■ ВЫБРАННЫЙ ФРАГМЕНТ:
▬▬▬▬▬▬▬▬▬▬
Алексей Небыков, быть может, сам того не сознавая, работает сейчас в литературе над созданием нового мифа. Собственного мифа, одной ногой стоящего в искусстве, в культуре как таковой, а точнее, в ее фрагменте — в литературе, а значит, в феноменологии авторства, личного творчества, — а другою — в общей великой совокупности мировых мифов, чаще всего связанных не с высокоторжественной, лучистой картиной Дантова Рая, сколько с колоритом Дантова Ада — подземным, огненным, полным неведомого и невысказанного страдания.

Если следовать схемам архаического мироздания, бытовавшим в истории разных народов Земли, в разных древних культурах, мы увидим там трехслойное мироустройство: Мир Верхний, небеса, Мир Средний (Земля, реальность, существование здесь и сейчас) и Мир Нижний, подземный, хтонический. Иномирие рассматривалось и толковалось не только (и не столько) как первобытный Райский Сад, а прежде всего как хтоническое начало: из земли все рождалось, прорастало, росло, созревало, потом на земле умирало и в землю же уходило. Античный миф о Персефоне (Коре) не лишен ориентации на продолжение жизни в незнаемом подземье, не только на подземный ужас и подземную тотальную смерть.

Поэтому в подзаголовке книги Алексея Небыкова — «Русский хтонический рассказ» — надлежит прочитывать не вектор, направленный на «голливудский ужастик», а обращение к невероятно древним традициям: хтоническая мифология, мифология древнейшего архетипа — Жизнь-Смерть — вот та основа, та почва, на которой возрастают все эти удивительные рассказы автора, эта проза, внутри которой спрятана тревожащая нас архаическая музыка, забытые фольклорные смыслы, обращение к первозданной магии: когда человек ощущал себя частью Природы гораздо интенсивнее, чем сейчас, он мог хотя и с содроганием, но прямо и смело, широко открыв глаза, смотреть в ту пропасть, куда мы теперь не заглядываем: забыли, боимся, не хотим.

Алексей Небыков в своих рассказах возвращает нам эту древнюю воинскую храбрость.

Но, находясь в другом времени, имея за плечами все мыслимые и немыслимые культурные временные слои, он вынужден строить, выстраивать — в каждом конкретном случае-сюжете — свой собственный миф, и счастье, если внутренне, символически и образно, авторский миф соприкасается с праотеческим, праматеринским, пра-земным, общевременным.
▬▬▬▬▬▬▬▬▬▬
■ ИСХОДНЫЕ ДАННЫЕ:
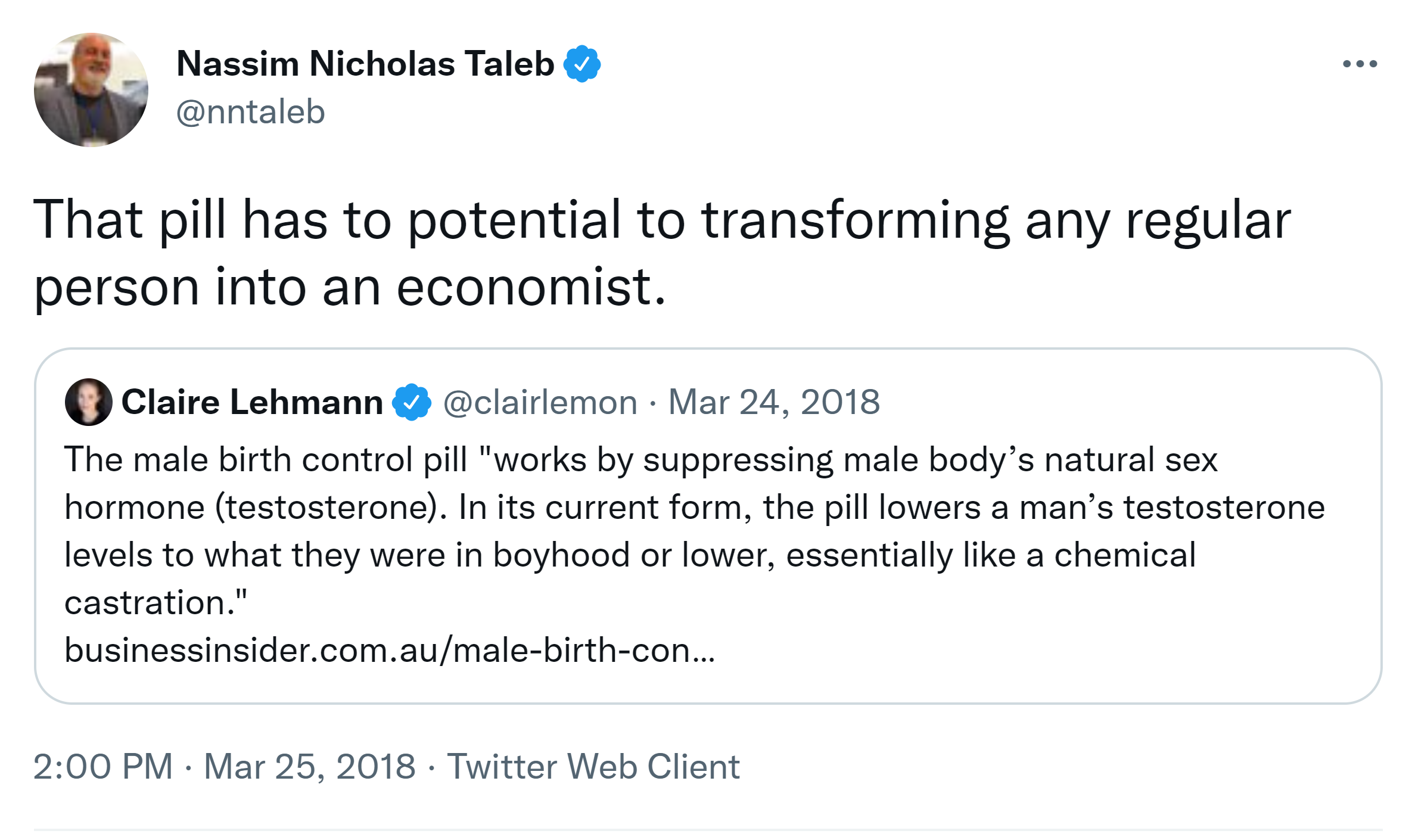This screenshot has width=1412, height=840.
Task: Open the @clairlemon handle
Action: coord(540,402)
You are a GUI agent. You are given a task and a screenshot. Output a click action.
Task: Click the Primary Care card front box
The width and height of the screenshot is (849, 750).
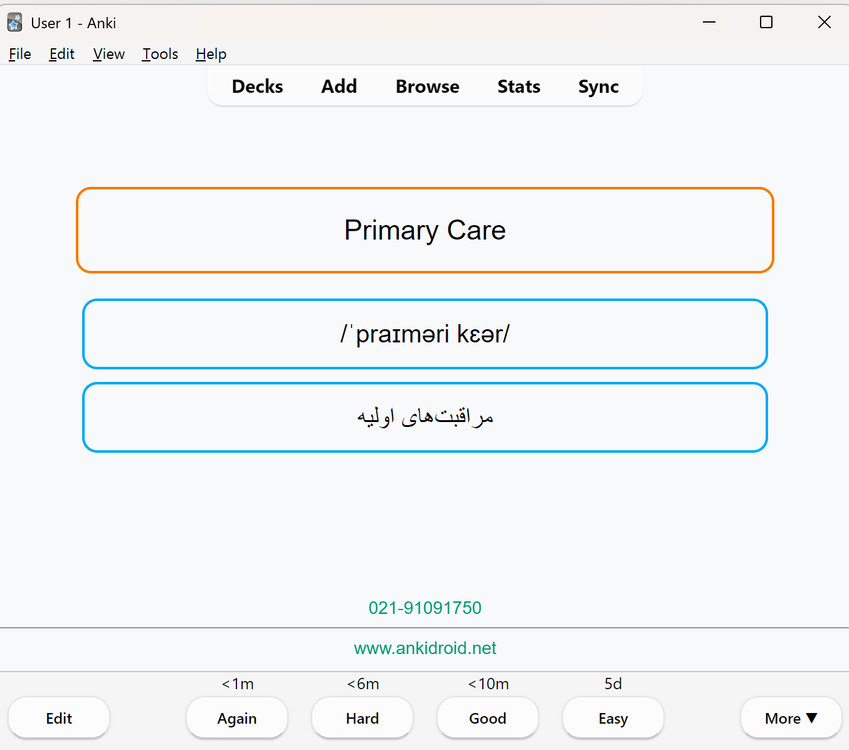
▬▬▬▬▬▬▬▬▬▬
■ ВЫПОЛНИТЕ ЗАДАНИЯ:
1. Какой подзаголовок у книги Алексея Небыкова, согласно фрагменту о рассказах Алексея Небыкова?
2. Продолжите фрагмент о рассказах Алексея Небыкова, начав сразу после его последнего предложения.

■ ОТВЕТЫ К ЗАДАНИЯМ:
1. Подзаголовок книги — «Русский хтонический рассказ».

2.
«(...) Сила дикая вдруг отпустила его, вернула шее привычное положение. Тоео повалился на колени, а госпожа захрипела:

— Увлечение непостоянно, хочется навсегда...

— Любовь есть то, что ты любишь, — шептал в ответ Тоео. — Не то, что любит тебя. Это и есть навсегда. Силу страдания, чувства, их часы продолжаем мы сами. Вещи желанные, вообразимые бесценны своей недостижимостью, хрупкостью своей, истечением, памятью. Чувство разочарования порою сметает нас ярче любых счастливых дней. Никто не может нам запретить любить. И в этом чудо жизни.

Безмолвно стало в покоях, глуше. Точно ушло разрушительное клокотание зла. Не было больше в отражении госпожи ни свирепости, ни приговора. Какое-то белое испарение источалось из нее, зависало скоплениями в воздухе. Затем этот странный туман теплым дуновением проскользил по щеке Тоео и втянулся неспешно внутрь зеркала, высвободив из потусторонней поверхности памятную табличку и какой-то круглый предмет.

— Ты достоин следовать выше. Докё — сестры дар, поможет в предназначении, — проговорила спокойно госпожа, указав на бронзовое зеркальце, чудесно проявившееся на ритуальном столе. — Как меч заключает дух воина, так докё являет дух сестры. Возьми его и ступай. Не ради любви иди, а во имя расплаты. За пределами ждет Фудо. Я же должна покоя найти исток. (...)» (рассказ «Неодолимая тишина света»).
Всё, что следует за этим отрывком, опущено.